LES MECANISMES QUI VONT ASSURER LA CREDIBILITE DES INFORMATIONS PUBLIEES SUR UN MODE VOLONTAIRE

Une partie de ces mécanismes est liée à l’intervention du législateur ou des normalisateurs ; une deuxième partie est liée à l’existence de phénomènes de réputation ; une troisième partie, enfin, est liée aux rôles joués par différents intervenants extérieurs à l’entreprise.

Le rôle du législateur ou des normalisateurs

Le législateur intervient à deux niveaux pour protéger les investisseurs (Depoers, 1999) : par la mise place d’un organisme de surveillance des marchés financiers d’une part, et par l’instauration d’un contrôle externe obligatoire des comptes, d’autre part.

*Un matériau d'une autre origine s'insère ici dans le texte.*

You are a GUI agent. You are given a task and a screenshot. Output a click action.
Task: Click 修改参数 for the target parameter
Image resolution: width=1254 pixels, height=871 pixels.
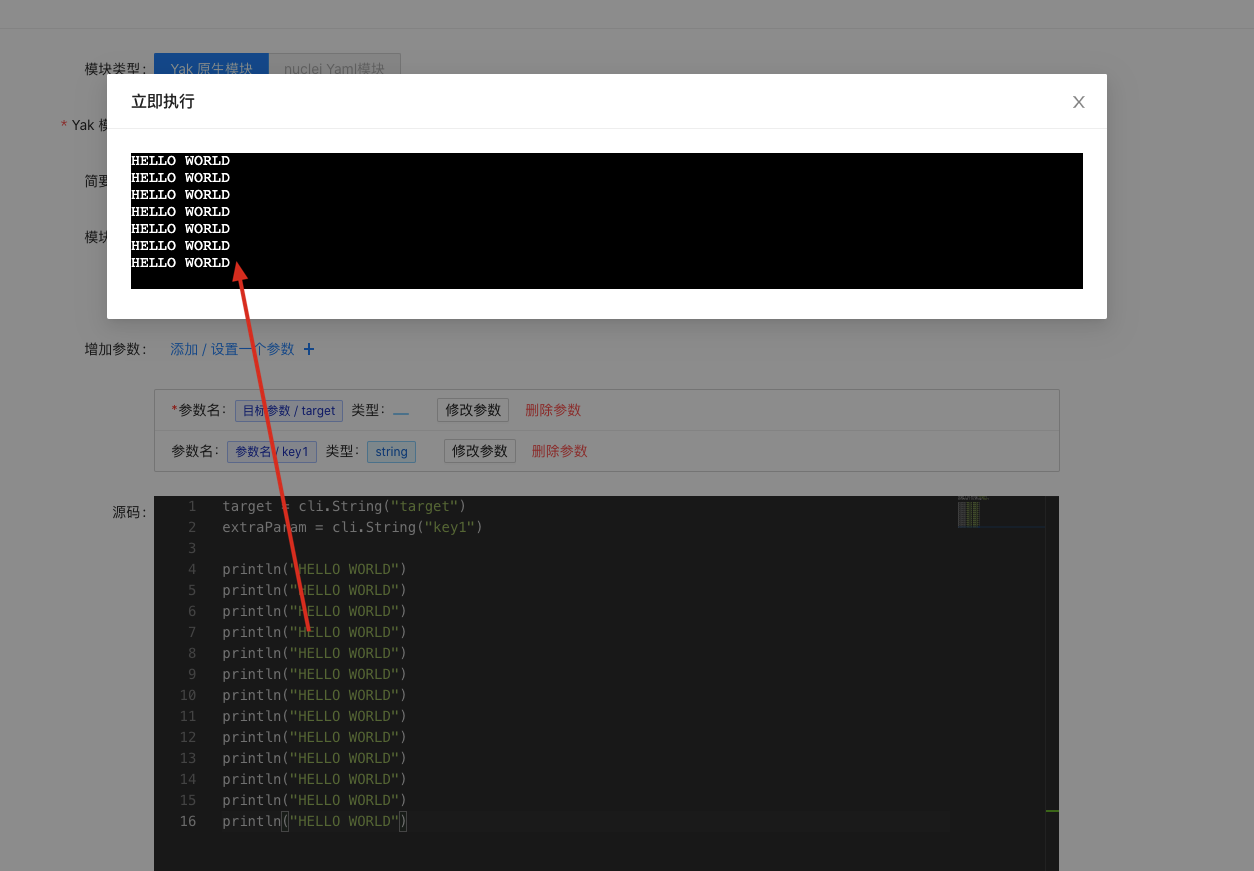click(472, 410)

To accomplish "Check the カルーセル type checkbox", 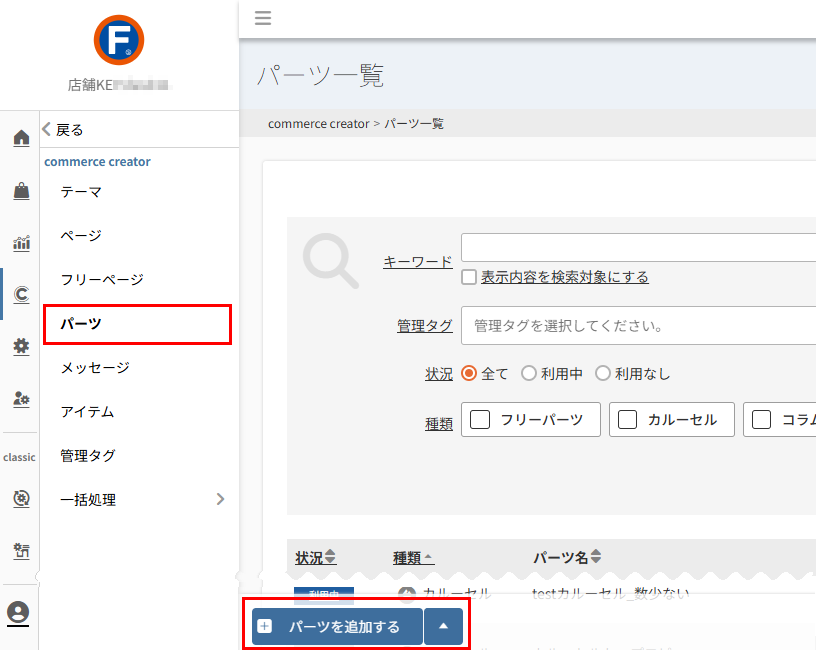I will pos(630,419).
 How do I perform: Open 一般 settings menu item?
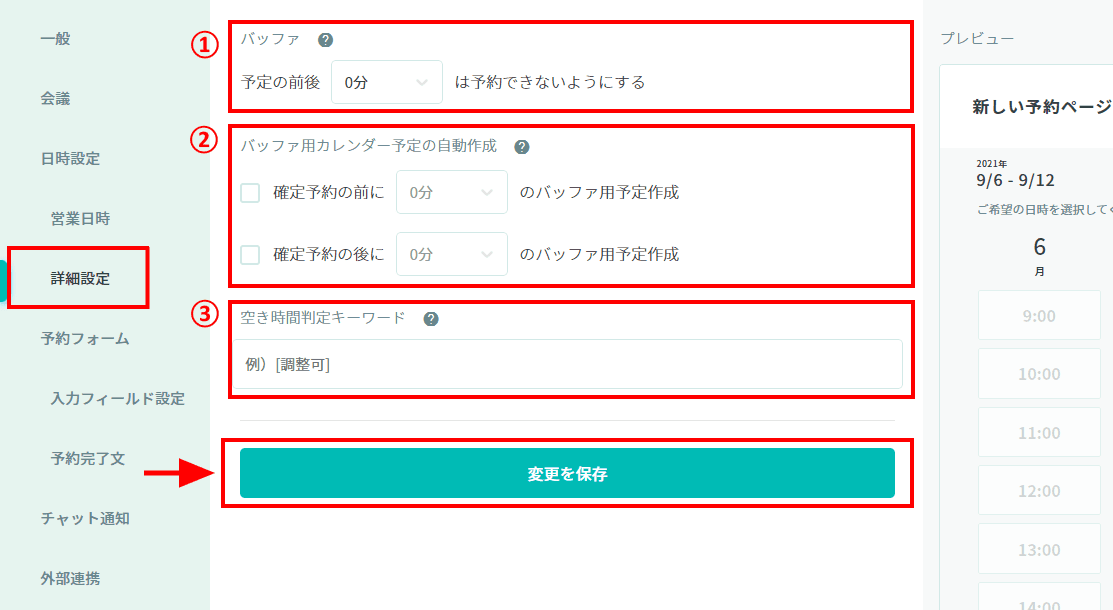55,38
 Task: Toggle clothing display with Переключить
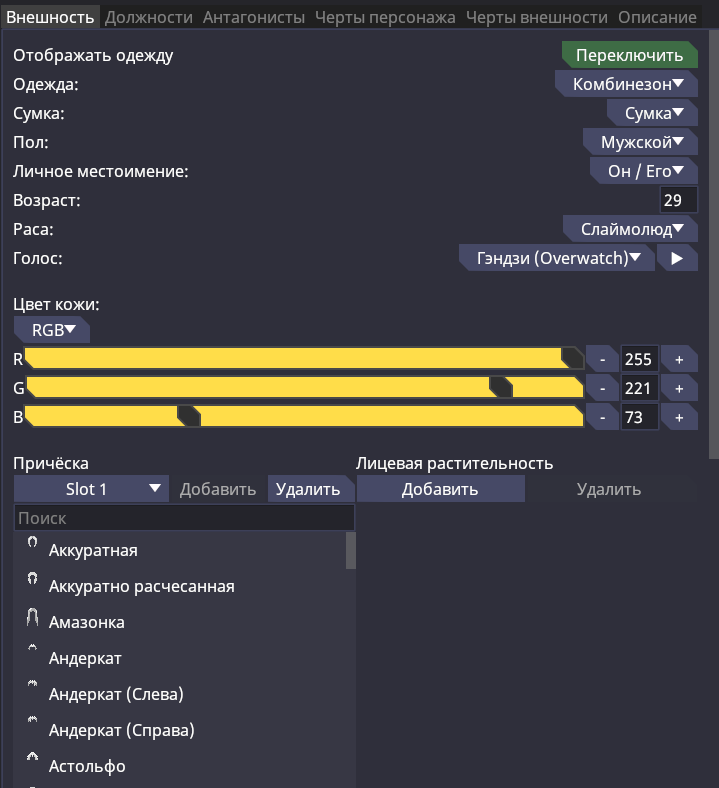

Le rôle des organismes de tutelle des marchés financiers

D’importantes réglementations sont en vigueur au niveau international concernant le niveau minimum d’informations que les dirigeants doivent fournir dès lors que leur société est cotée. Aux Etats-Unis, dès lors qu’une entreprise a accès aux marchés financiers, elle est tenue de respecter les règles de publication imposée par l’organisme de tutelle, la Securities and Exchange Commission, sous peine de sanctions. En France, l’Autorité des Marchés Financiers, l’AMF, a vocation à contrôler l’information des sociétés faisant appel public à l’épargne afin de protéger les épargnants. Le règlement n° 90-02 indique que l’information donnée au public doit être exacte, précise et sincère. Le non respect de cette obligation peut être sanctionné par l’Autorité.

Le rôle des auditeurs

La vérification sur un plan légal des informations qui seront publiées au sein du rapport annuel d’une société relève de la mission des commissaires aux comptes. Si les dirigeants de l’entreprise sont les seuls responsables de l’édition et de la publication du rapport annuel, le commissaire aux comptes doit veiller à la sincérité des informations contenues dans ce document. De plus, la réputation professionnelle du cabinet d’audit semble jouer un rôle déterminant dans l’issue de cette vérification. La confiance des utilisateurs de cette information en l’indépendance du cabinet détermine cette réputation. Le cabinet n’a donc aucun intérêt à valider des informations imprécises ou erronées dans le rapport annuel, ce qui affecterait sa crédibilité et du même coup sa réputation. On peut donc s’attendre à ce que la probabilité d’émettre des réserves sur des informations du rapport annuel soit plus élevée pour les grands cabinets d’audit puisque d’après De Angelo (1981), la taille des cabinets d’audit est représentative de leur qualité.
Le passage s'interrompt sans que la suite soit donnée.